[SUPPLIED TEXT]:

This is the second of three columns dedicated to making the case that Alaska, like the rest of the world, can move beyond oil and into the clean energy economy.
Alaska’s economy was small yet stable pre-pipeline. As noted in my previous column, if we get the funding reliance switched from oil revenues to the earnings of the Permanent Fund, then we can start thinking beyond oil. Building on the fundamental premise that the fiscal gap is solvable (once political will kicks in), let’s look at how far we’ve come since the pipeline boom days and ask if this is enough to build on.
In the interest of full disclosure, my first job in Alaska (1977) was driving a taxi in Anchorage. Although I avoided the strip clubs in Spenard and never took a call from Chilkoot Charlie’s, I got a front-row seat to a state flush with pipeline money. Anchorage then had all the trappings of a city but few of the benefits. Restaurant choices were limited and always crowded, the roads were full of potholes, and nondescript apartment buildings and strip malls seemed to be on steroids. Now, in 2018, Anchorage is being evaluated by U.S. News and World Report as one of the 100 best cities to live in. Here is how the magazine describes Anchorage: “A young, thriving, culturally rich city (that) houses galleries and fine-dining restaurants in its urban nucleus, but is just minutes away from some of the last true, unspoiled wilderness in the U.S.”
As much as Anchorage has changed since 1977, so too has the Alaska seafood industry. At the time of the pipeline boom days there were no quota programs for halibut, pollock or crab. Once Alaska fisheries switched from a race-for-fish structure to a quota program that allowed for months of fishing instead of days, stability and new opportunities abounded. Just look at the price of halibut now. Alaska produces half of the nation’s seafood, and all major fisheries are certified as sustainable by the Marine Stewardship Council, an international eco-label program I once worked for as regional fisheries manager. Through the Community Development Quota program and regional marketing efforts, the benefits of the seafood industry reach throughout Alaska. Also, since the time of peak Prudhoe Bay production, the salmon industry weathered the market disruption of farmed salmon and has come through stronger, with improved quality and many more value-added products. I agree with Sen. Dan Sullivan, who describes Alaska as the “superpower of sustainable seafood.”

[EXTRACTED RECORDS]:

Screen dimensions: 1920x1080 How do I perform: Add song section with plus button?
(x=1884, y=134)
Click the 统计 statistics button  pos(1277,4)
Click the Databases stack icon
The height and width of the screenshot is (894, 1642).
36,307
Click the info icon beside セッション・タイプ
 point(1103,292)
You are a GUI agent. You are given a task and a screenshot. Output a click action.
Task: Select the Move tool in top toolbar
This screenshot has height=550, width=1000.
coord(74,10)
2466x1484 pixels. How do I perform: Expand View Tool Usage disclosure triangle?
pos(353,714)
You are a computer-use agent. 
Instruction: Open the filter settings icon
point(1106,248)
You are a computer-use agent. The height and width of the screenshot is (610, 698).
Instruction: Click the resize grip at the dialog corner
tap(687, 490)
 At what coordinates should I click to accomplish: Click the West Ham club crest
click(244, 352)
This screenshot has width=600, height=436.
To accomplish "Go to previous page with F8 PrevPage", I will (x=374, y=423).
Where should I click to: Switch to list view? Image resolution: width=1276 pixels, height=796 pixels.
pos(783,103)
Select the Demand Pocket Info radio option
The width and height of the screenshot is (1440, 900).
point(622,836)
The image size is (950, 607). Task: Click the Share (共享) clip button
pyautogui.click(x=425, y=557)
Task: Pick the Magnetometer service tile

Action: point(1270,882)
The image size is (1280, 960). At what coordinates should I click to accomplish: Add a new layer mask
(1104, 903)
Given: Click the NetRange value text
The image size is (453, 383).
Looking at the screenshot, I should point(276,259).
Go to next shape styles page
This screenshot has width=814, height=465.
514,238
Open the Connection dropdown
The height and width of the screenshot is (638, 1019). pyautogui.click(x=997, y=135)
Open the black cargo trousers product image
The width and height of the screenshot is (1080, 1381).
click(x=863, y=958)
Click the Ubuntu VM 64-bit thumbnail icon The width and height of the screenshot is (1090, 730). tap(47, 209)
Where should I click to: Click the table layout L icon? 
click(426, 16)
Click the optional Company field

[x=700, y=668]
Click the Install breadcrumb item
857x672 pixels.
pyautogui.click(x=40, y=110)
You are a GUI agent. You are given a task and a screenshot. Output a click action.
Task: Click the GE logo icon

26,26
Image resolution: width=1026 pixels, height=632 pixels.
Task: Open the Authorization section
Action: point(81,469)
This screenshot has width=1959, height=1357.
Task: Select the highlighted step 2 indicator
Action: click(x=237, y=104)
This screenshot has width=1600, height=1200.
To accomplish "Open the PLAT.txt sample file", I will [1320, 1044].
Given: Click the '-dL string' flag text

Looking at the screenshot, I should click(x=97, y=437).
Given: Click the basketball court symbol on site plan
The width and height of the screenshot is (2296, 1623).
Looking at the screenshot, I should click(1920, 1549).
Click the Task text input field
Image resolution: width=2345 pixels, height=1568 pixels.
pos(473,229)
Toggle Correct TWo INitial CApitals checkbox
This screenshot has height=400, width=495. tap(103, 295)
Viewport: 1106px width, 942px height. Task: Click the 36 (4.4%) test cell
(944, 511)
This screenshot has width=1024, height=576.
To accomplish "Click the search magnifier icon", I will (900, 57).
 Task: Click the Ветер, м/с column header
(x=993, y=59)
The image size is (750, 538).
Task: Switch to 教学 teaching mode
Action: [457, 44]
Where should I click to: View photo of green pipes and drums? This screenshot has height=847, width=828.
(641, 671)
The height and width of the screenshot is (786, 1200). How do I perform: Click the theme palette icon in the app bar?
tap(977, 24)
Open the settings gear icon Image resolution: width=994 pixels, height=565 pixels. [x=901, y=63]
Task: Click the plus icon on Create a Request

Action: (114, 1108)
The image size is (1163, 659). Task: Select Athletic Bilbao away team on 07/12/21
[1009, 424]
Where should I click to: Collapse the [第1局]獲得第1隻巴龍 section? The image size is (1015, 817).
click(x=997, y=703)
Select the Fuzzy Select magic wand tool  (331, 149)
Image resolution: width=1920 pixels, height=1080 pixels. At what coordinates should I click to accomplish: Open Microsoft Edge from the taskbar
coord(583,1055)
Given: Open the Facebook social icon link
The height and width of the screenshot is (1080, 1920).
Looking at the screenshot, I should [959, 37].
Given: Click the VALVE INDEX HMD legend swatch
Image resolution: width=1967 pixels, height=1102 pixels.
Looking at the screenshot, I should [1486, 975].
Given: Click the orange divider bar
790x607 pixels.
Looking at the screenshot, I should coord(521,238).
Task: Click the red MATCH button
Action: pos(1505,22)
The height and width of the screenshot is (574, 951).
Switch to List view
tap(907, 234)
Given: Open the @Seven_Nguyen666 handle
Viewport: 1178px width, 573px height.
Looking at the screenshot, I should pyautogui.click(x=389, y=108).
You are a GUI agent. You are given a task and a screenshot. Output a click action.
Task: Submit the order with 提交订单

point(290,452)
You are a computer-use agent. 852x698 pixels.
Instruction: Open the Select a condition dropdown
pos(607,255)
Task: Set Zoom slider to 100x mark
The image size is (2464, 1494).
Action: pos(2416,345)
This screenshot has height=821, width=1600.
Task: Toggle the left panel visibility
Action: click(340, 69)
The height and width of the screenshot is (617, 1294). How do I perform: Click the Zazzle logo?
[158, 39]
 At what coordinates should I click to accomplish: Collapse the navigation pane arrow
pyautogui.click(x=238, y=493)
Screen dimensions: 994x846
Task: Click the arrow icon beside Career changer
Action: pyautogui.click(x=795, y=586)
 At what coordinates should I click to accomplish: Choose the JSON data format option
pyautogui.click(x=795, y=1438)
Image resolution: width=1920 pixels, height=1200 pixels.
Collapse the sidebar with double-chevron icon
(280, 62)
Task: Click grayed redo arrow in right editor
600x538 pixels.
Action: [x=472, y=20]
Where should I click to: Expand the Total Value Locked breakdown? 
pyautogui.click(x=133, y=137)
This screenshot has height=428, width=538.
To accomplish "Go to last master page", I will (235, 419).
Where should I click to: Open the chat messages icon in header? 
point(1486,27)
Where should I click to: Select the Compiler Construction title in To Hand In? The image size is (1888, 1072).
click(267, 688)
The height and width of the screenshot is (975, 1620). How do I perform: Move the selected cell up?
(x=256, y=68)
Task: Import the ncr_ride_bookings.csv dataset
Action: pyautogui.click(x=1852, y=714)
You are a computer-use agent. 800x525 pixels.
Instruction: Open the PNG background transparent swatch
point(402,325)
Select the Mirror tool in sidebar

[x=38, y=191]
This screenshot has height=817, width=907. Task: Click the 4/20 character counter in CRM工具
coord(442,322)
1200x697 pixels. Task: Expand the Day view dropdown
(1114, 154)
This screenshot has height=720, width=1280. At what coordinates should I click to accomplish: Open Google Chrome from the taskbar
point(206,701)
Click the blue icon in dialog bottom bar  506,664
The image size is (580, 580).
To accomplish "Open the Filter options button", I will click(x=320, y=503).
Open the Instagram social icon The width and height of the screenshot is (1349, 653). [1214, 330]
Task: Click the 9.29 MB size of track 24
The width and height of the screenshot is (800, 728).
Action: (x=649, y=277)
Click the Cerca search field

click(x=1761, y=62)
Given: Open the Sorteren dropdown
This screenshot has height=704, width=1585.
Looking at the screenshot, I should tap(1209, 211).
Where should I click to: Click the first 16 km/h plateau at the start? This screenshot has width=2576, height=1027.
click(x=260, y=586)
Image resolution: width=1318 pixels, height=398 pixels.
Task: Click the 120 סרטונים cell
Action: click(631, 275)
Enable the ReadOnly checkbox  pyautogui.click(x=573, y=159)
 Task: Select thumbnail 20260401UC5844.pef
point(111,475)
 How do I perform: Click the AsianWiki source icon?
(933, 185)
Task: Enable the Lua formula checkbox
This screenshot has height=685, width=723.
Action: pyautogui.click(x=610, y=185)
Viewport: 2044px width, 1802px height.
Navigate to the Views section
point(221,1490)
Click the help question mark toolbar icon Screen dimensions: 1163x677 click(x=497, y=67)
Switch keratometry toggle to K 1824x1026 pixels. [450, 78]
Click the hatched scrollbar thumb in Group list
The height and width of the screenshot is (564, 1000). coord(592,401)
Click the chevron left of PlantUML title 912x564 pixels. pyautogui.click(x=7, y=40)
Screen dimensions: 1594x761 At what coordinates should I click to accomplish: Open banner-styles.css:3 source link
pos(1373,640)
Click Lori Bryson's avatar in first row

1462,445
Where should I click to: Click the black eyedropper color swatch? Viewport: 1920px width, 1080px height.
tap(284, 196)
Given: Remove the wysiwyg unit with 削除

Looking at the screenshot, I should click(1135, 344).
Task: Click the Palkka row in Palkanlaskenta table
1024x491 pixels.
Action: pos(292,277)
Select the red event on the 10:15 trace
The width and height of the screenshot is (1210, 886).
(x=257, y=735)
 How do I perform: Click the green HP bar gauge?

[WHAT NEEDS TO BE DONE]: Extend the column about Alaska moving beyond oil by a few paragraphs, picking up after its final sentence and keeping the same first-person voice.

[RESPONSE TO THIS TASK]:
The next economic sector that has blossomed in this same time period is tourism. According to a 1997 report, “Alaska Economy and Population, 1959-2020” by the Institute of Social and Economic Research, “Tourism has been one of the fastest growing basic industries, increasing at estimated 5 to 7 percent annually.” Essentially, tourism has transformed the economy of towns from Ketchikan to Seward to Fairbanks and all the way to Nome. At the time of the pipeline, tourism was a nascent industry. Last year, more than 2 million visitors came to Alaska.
At the time of this growth in tourism, the forest products industry was undergoing a major decline with the close of two pulp mills in Southeast. Today the forest products industry is less than a tenth of what it was in its heyday. However, there is a new industry building around second-growth wood and biomass. In about 10 years the inventory of second-growth forest will peak, and with retooling of sawmills, these forests could be sustainably harvested into the future.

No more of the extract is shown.